When I got to the back porch, I found Trustin painting with a small tin of watercolors Dad had bought for him at the hardware store.

  As I stood over him, I looked through the kitchen screen to see Lint was standing at the ironing board, ironing his clothes. It was a habit that, at eight years old, he had started to pick up.

  “I told ’im he ain’t got no more wrinkles in that shirt,” Trustin said, nodding toward Lint. “He won’t listen, though.”

  “Are these the illustrations for my story?” I asked Trustin as I picked up the stack of paintings by his side.

  “Yeah.” He looked at me. “Hey, you’ve got things in your ears.”

  I reached toward the earrings, but thought better than to touch them because of how sore my skin was. I flipped through the drawings instead.

  “You like my illustrations?” Trustin asked. “I followed your story, just as you wrote it. If you want, I’ll draw your other stories, too.”

  “I’d like that,” I said, before carrying the illustrations inside the house.

  “Hey, Lint.” I stopped at the ironing board. “Ain’t no more wrinkles in that shirt.”

  “Gotta be sure, Betty. I heard M-m-mom and Dad fightin’ this mornin’. I gotta make sure all the wrinkles are out. The d-d-devil uses wrinkles as paths into our world. The more p-p-paths we leave him, the more ways he can get into our f-f-family.”

  “You’re always protectin’ our family. Ain’tcha, Lint?” I smiled at him.

  “Me and the r-r-rocks are, Betty.” He smiled back.

  I could hear voices out on the front porch. When I opened the screen door, both Dad and Cinderblock John turned to look at me. They were sitting in the rockers. From the hammer and pile of nutshells on the table between them, I knew they’d been there for a while.

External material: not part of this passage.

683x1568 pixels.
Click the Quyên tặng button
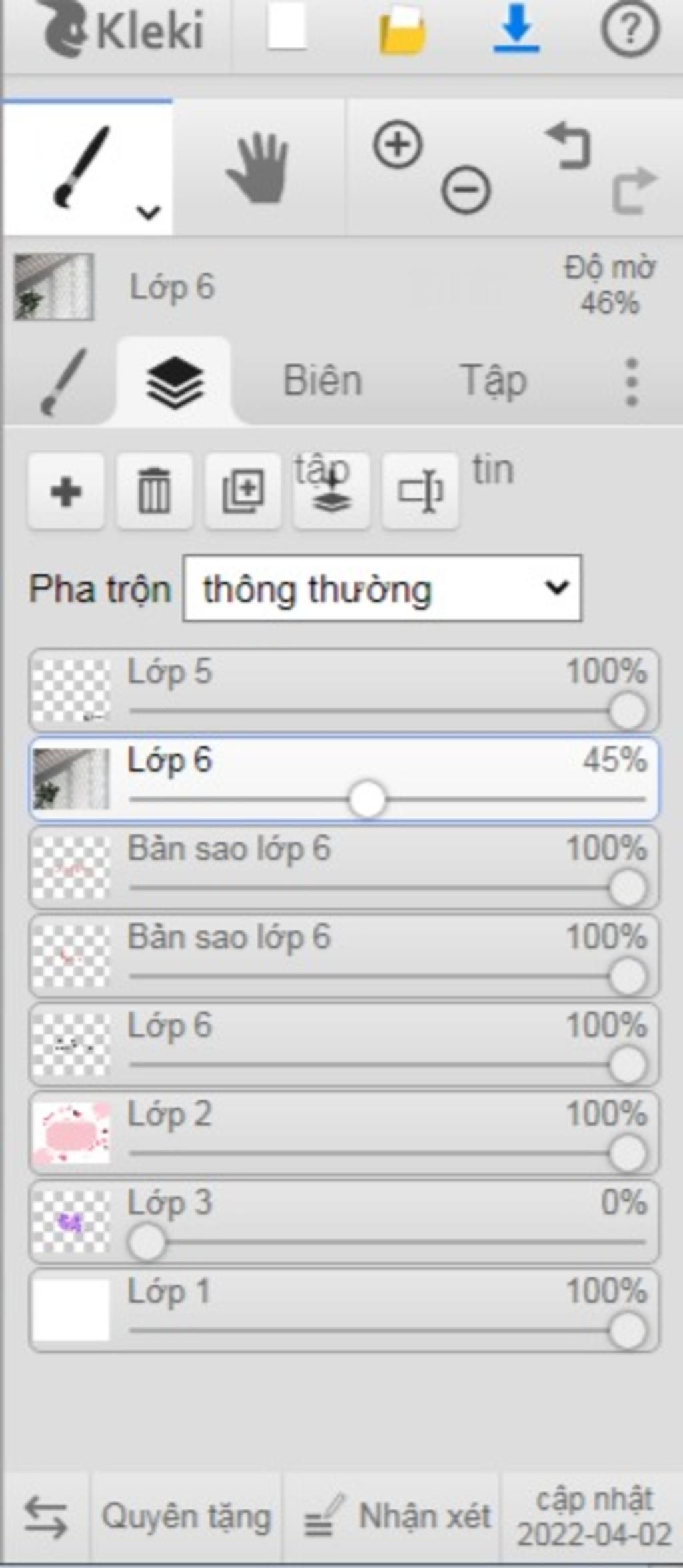pos(186,1517)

  “Hey there, Little Landon.” Cinderblock John always called each one of us kids “Little Landon,” as if we didn’t have names separate from our father’s.

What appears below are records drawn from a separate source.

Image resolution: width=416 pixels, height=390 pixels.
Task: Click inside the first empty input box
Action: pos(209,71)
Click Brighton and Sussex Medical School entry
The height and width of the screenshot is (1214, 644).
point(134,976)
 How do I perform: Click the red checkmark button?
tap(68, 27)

  As for his own name, John was the one his parents had given him. Cinderblock was the name given to him by Breathed because he dragged a cinder block everywhere. It was tied to a rope with the loose end draped across his shoulder. He’d hold the rope end tight as he bent low and forward like he was struggling to drag the weight of a tanker. I guess you hold on to something for that long, it’ll weigh on you in more ways than one. He started carrying the cinder block after the woman he had lived with for three decades had up and died from pneumonia. Lose a woman, gain a cinder block. Maybe in the end it was him needing to feel the weight of something more than the weight of his grief.